-- SUPPLIED MATERIAL follows --

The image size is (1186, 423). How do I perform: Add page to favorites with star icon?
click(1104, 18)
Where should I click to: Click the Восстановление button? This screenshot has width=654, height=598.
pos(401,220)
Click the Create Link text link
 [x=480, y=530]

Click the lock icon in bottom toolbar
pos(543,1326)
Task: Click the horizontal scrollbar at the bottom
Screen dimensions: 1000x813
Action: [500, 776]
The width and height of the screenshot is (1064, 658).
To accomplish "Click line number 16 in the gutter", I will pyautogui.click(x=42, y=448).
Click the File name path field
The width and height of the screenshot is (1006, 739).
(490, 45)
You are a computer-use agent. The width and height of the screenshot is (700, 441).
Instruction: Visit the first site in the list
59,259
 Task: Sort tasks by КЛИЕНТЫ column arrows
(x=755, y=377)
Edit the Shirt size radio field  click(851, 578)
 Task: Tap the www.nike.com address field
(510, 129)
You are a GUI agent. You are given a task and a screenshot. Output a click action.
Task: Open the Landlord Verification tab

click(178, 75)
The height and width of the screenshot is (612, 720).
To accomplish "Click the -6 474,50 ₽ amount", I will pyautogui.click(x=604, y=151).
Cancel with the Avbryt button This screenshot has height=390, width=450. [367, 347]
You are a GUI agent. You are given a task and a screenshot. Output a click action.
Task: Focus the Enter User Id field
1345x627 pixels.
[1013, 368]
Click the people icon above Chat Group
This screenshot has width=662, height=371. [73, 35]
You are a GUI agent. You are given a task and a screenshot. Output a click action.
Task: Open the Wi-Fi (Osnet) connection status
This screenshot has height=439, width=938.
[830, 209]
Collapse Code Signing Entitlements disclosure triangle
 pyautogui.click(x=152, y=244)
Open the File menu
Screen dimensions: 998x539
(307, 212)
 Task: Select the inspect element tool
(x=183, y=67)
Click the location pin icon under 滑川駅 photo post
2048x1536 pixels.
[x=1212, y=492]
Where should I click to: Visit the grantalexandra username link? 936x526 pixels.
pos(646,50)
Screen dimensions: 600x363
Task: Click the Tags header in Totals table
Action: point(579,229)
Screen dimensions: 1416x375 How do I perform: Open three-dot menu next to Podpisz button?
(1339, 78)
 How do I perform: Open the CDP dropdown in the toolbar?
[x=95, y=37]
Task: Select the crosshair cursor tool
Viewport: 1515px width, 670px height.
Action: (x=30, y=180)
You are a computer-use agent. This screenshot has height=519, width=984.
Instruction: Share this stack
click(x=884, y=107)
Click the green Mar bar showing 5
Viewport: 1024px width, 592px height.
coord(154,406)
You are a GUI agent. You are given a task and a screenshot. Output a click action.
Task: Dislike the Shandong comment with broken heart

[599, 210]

-- SUPPLIED MATERIAL concluded --

- **EXERCISE REQUIREMENTS**: Please give the listing above once more, word for word.

- **EXERCISE RESULT**:
The image size is (1186, 423). How do I perform: Add page to favorites with star icon?
click(1104, 18)
Where should I click to: Click the Восстановление button? This screenshot has width=654, height=598.
pos(401,220)
Click the Create Link text link
 [x=480, y=530]

Click the lock icon in bottom toolbar
pos(543,1326)
Task: Click the horizontal scrollbar at the bottom
Screen dimensions: 1000x813
Action: [500, 776]
The width and height of the screenshot is (1064, 658).
To accomplish "Click line number 16 in the gutter", I will pyautogui.click(x=42, y=448).
Click the File name path field
The width and height of the screenshot is (1006, 739).
(490, 45)
You are a computer-use agent. The width and height of the screenshot is (700, 441).
Instruction: Visit the first site in the list
59,259
 Task: Sort tasks by КЛИЕНТЫ column arrows
(x=755, y=377)
Edit the Shirt size radio field  click(851, 578)
 Task: Tap the www.nike.com address field
(510, 129)
You are a GUI agent. You are given a task and a screenshot. Output a click action.
Task: Open the Landlord Verification tab

click(178, 75)
The height and width of the screenshot is (612, 720).
To accomplish "Click the -6 474,50 ₽ amount", I will pyautogui.click(x=604, y=151).
Cancel with the Avbryt button This screenshot has height=390, width=450. [367, 347]
You are a GUI agent. You are given a task and a screenshot. Output a click action.
Task: Focus the Enter User Id field
1345x627 pixels.
[1013, 368]
Click the people icon above Chat Group
This screenshot has width=662, height=371. [73, 35]
You are a GUI agent. You are given a task and a screenshot. Output a click action.
Task: Open the Wi-Fi (Osnet) connection status
This screenshot has height=439, width=938.
[830, 209]
Collapse Code Signing Entitlements disclosure triangle
 pyautogui.click(x=152, y=244)
Open the File menu
Screen dimensions: 998x539
(307, 212)
 Task: Select the inspect element tool
(x=183, y=67)
Click the location pin icon under 滑川駅 photo post
2048x1536 pixels.
[x=1212, y=492]
Where should I click to: Visit the grantalexandra username link? 936x526 pixels.
pos(646,50)
Screen dimensions: 600x363
Task: Click the Tags header in Totals table
Action: point(579,229)
Screen dimensions: 1416x375 How do I perform: Open three-dot menu next to Podpisz button?
(1339, 78)
 How do I perform: Open the CDP dropdown in the toolbar?
[x=95, y=37]
Task: Select the crosshair cursor tool
Viewport: 1515px width, 670px height.
Action: (x=30, y=180)
You are a computer-use agent. This screenshot has height=519, width=984.
Instruction: Share this stack
click(x=884, y=107)
Click the green Mar bar showing 5
Viewport: 1024px width, 592px height.
coord(154,406)
You are a GUI agent. You are given a task and a screenshot. Output a click action.
Task: Dislike the Shandong comment with broken heart

[599, 210]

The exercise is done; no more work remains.